§ EXTRACT
────

Chinatown's markets are known for their exotic ingredients: foreign produce, live seafood, dried goods of all kinds (oysters anyone?). Just a couple blocks away from the hustle and bustle of Mott Street, you'll find a market with a different—but no less interesting—inventory. May Wah Vegetarian Market, a small, brightly lit store on Hester Street, specializes in faux meat products.
Looking for a "fried egg" made of soy protein with a cheese powder yolk? A whole "lobster" made of yam flour? Vegan "beef stew," wrapped in plastic and ready to eat? Whatever meat substitute you need, you can probably find it here.
About three quarters of May Wah's business is wholesale—they supply temples, churches, and schools, as well as many of the city's vegetarian restaurants. Be it for health or religious reasons, May Wah's customers abstention from meat comes with a cuisine all its own, such as the vegetarian Buddhist fare you'll find at nearby Buddha Bodhai.
May Wah imports its products from owner Lee Mee Ng's native Taiwan. In the early years the store sold only established brands. Some of those foods—tea, noodles, and sauces—still stock the shelves, but eventually the store started selling products under its own May Wah Vegan label.
The first May Wah Vegan foods were frozen imitation meat. Based mostly on soy or wheat, these include chicken nuggets, Gong Bao chicken, and teriyaki chicken and beef. Seafood, too, gets the vegan treatment. May Wah sells imitation lobster, whole fish, shrimp balls, and more, all made from konnyaku, a type of Japanese yam. Many of the seafood products are shaped to look like the animals they are based on—May Wah's freezers are full of cartoonish representatives of sea creatures.
Over the years, Ng has recognized the importance of responding to customer demand. When customers started asking for more ready-to-eat foods, she supplemented May Wah's frozen line with freeze-dried ready-to-eat meals including beef stew, braised curry, and spicy chicken. They also began to make vegan jerkies, with flavors ranging from spicy beef to basil chicken to black pepper seitan.
Ng immigrated to the US from Taiwan about thirty years ago. She had grown up with ready access to vegetarian foods, and was disappointed with the lack of vegetarian products in the States. Missing the food she loved from back home, Ng opened her own small shop in 1994.
"The first four years were terrible," says Ng's daughter Lily, who now manages the business. "She worked really hard, and tried to get the word out there."
Rapidly approaching its twentieth anniversary, business at May Wah has improved dramatically. While most of their customers were originally Asian, a growing interest in health food and vegetarian/vegan products has diversified May Wah's clientele. Ng has expanded the market twice to keep up with demand.
Moving forward, the Ngs would like to increase their retail business, both in New York and around the world. They currently ship products to consumers across the United States and in parts of Canada, but want to expand even farther.
"Our whole goal is basically to give the consumers a chance to become vegetarian, and just to spread the word of vegetarianism," says Ng. "So we do want to make it accessible to everybody."

────

§ DATA FOR ANALYSIS
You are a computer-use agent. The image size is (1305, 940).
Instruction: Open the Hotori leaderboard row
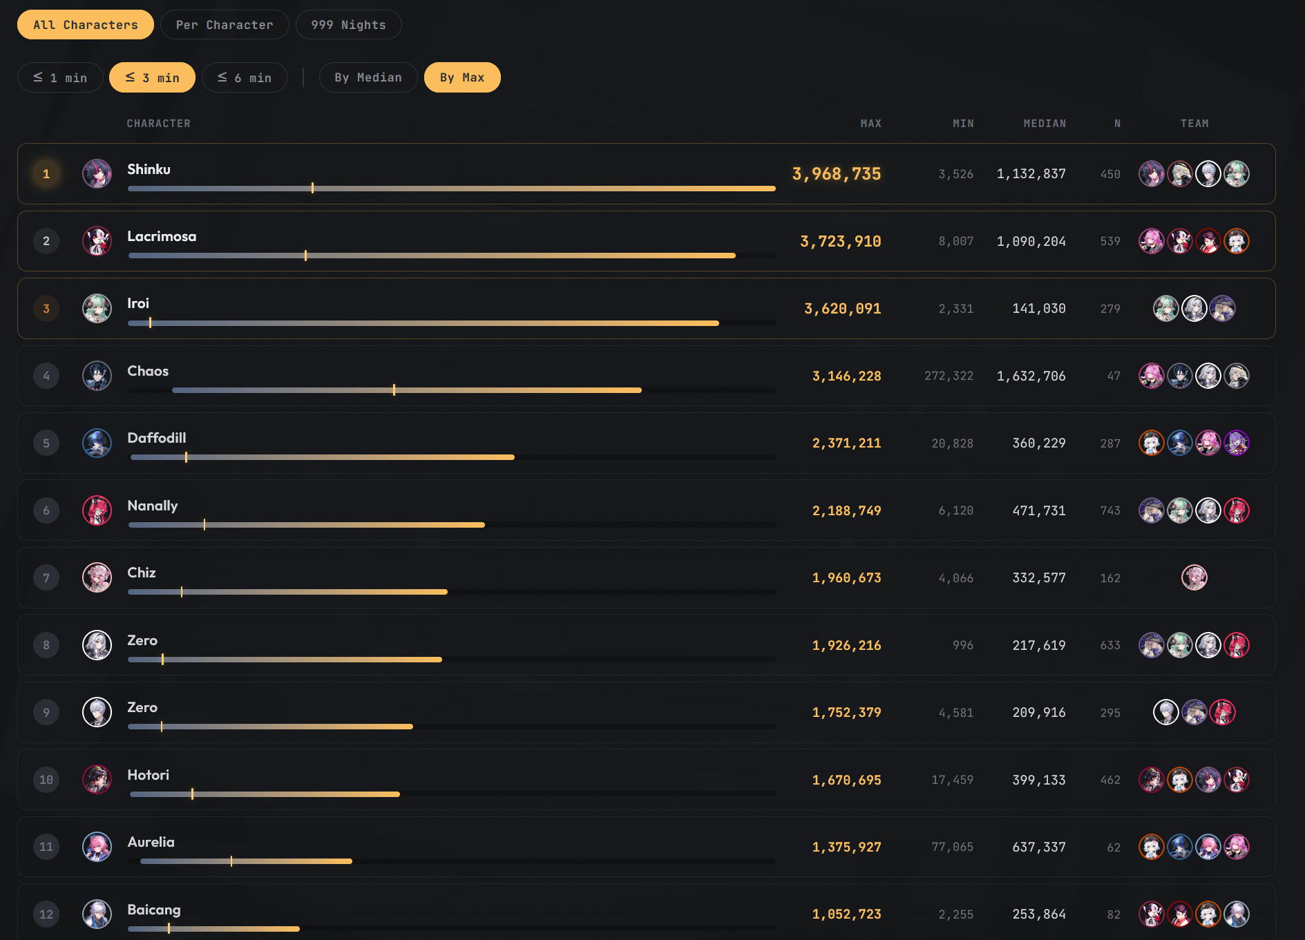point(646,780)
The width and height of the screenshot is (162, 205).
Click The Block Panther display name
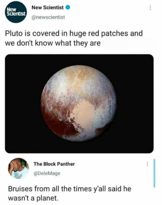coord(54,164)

────

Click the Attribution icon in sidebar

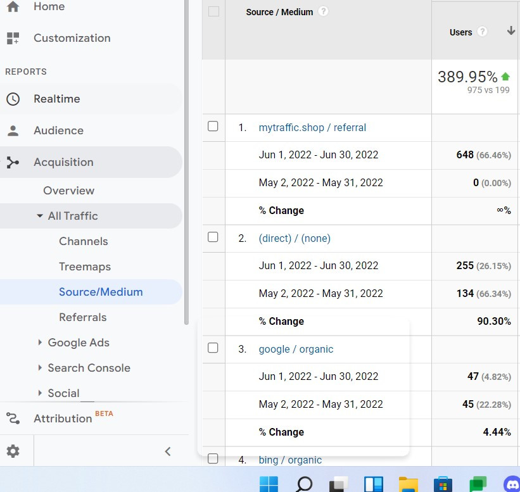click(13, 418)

────

§ ASSIGNMENT
From the article on May Wah Vegetarian Market, list every kind of wholesale customer the store is said to supply.

§ FINAL ANSWER
Temples, churches, schools, and many of the city's vegetarian restaurants.